On May 23, the North Carolina Courage came to Orlando. The game was scoreless for half an hour, and then seven total goals were unleashed in the final 60 minutes. Chioma Ubogagu would tie the game up 1-1 from a sweet, low cross from Marta.
That was her fourth goal of the year. It put her in a four-way tie for second place among all players. Her company included Jessica McDonald, Megan Rapinoe, and Crystal Dunn. I don’t think anybody could have guessed that that would be her last goal of the year. The only thing she could muster up after that would be an assist to Sydney Leroux in the middle of June.
Even when she was leading the Pride in goals scored, there were still plenty of ups and downs in Ubogagu’s second year with Orlando (she was re-signed in February). Her two most consistent scores for my player grades were 6.0 and 4.5. Often, the troubles were her taking on multiple defenders and losing the ball, or attempting a pass that was just a bit off target. By the end of the season, her distribution settled on an accuracy of 69.3%, putting her in 12th place on the team.

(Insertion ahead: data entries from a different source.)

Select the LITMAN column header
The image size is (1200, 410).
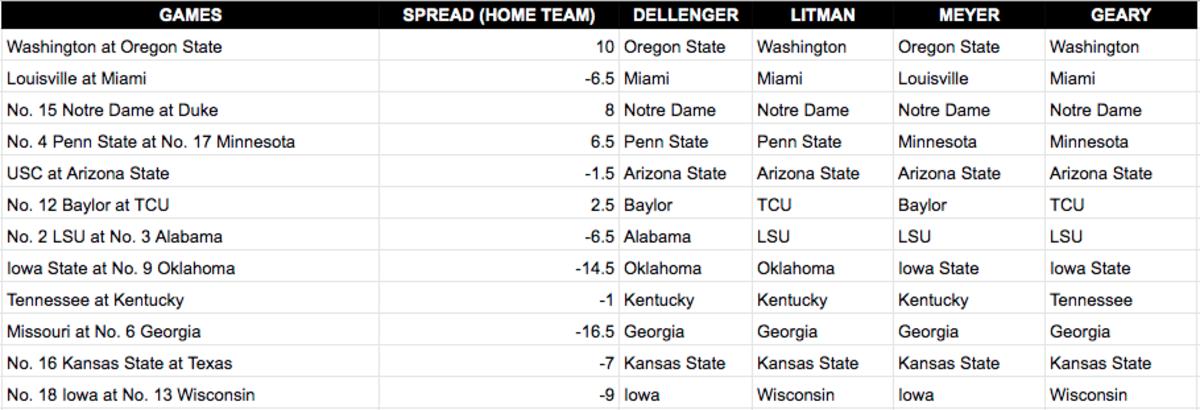(822, 15)

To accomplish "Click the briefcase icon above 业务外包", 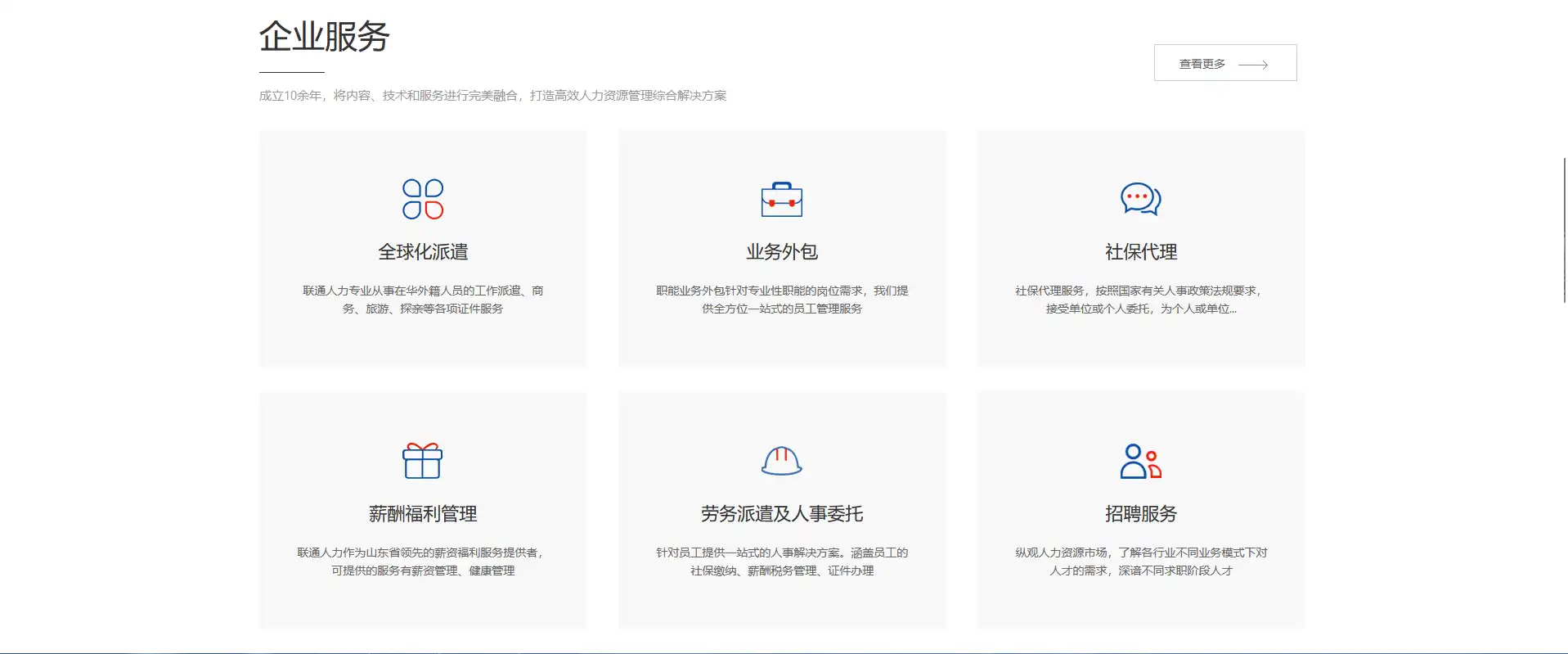I will click(x=781, y=200).
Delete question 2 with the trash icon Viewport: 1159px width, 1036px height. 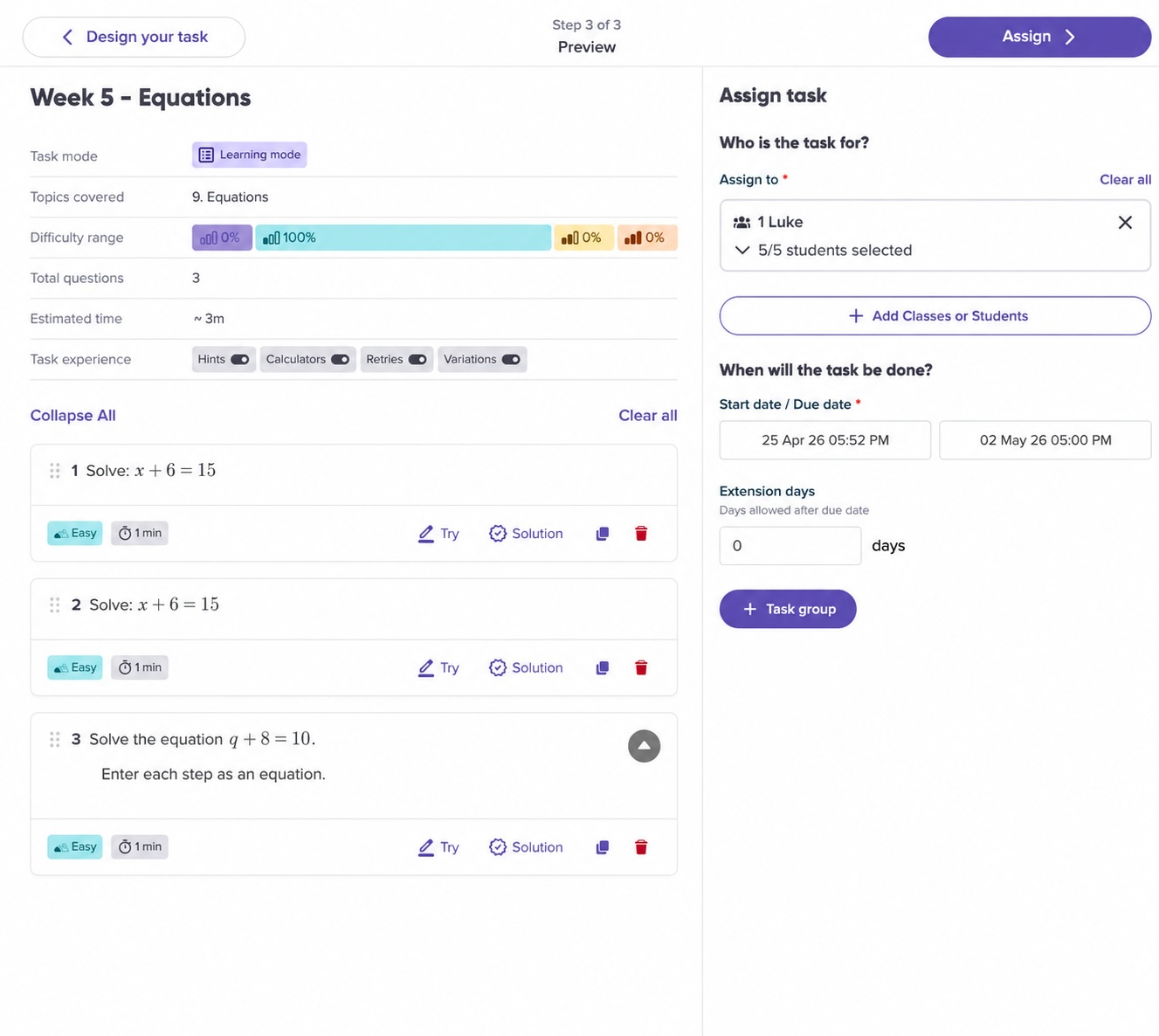[641, 668]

The bright moments were when she could make the ball do what she wanted, and put through several great through balls, including 28 key passes. I think she was the only other player that came close to matching Dani Weatherholt’s tenacity, which would leave her exhausted by match’s end (Of her 17 starts, she was subbed off 13 times). A stat that brings all of this together is her attempts at putting in a cross. She led the team by a significant amount at 54 open play crosses, but only seven were successful. Compare that to Rachel Hill, who attempted 35, but succeeded on eight, or even Ali Krieger’s 19 attempts, with five successful crosses. In short, the tenacity and involvement were there, but the accuracy and patience often weren’t.

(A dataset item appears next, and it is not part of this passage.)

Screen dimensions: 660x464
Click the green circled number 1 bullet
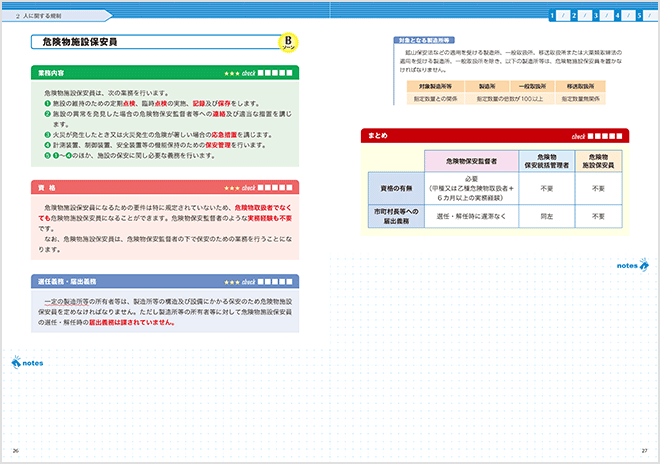pos(47,103)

Chi’s best game came in the first ever win versus Chicago on May 2. She completed every pass in the first half and only failed to complete five in the second. In the 27th minute, she intercepted a pass, and with Sydney Leroux’s help, marched it to the top of the box where she scored her third goal of the year.
2018 Final Grade
The Mane Land give Chi a 4.5 for the season. Her ability to get involved often went unmatched, but countless times the end result would be a turnover or a dead cross. She was a large part of those early season points, and if she could have maintained even just some of that pace, the Pride season as a whole could have been a lot different. Goals are all well and good, but the stat that hurts Chi the most for me is the lack of assists. Largely playing on the wing, and getting to feed the ball to the likes of Alex Morgan, Marta, and Sydney Leroux, you should be able to finish the season with more than one assist in 1,340 minutes played. Further, she continued to dribble into blind alleys and often didn’t see teammates’ runs until they were offside, killing the attack.

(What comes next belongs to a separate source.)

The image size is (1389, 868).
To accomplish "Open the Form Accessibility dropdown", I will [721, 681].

As reported a couple of days ago, a coachless Pride picked up the option on Chi for the 2019 season. Until they pick up a coach however, it’s anybody’s guess where she or anyone else could end up. Chi’s struggles were a part of the Pride’s struggles, and if everything comes together next season, she could play a part in that success. Again, with many players leaving in the summer for the World Cup, there will be plenty of opportunities for everyone on the roster to make an impact, and having just turned 26 a few weeks ago, there is plenty of time for Chi as well.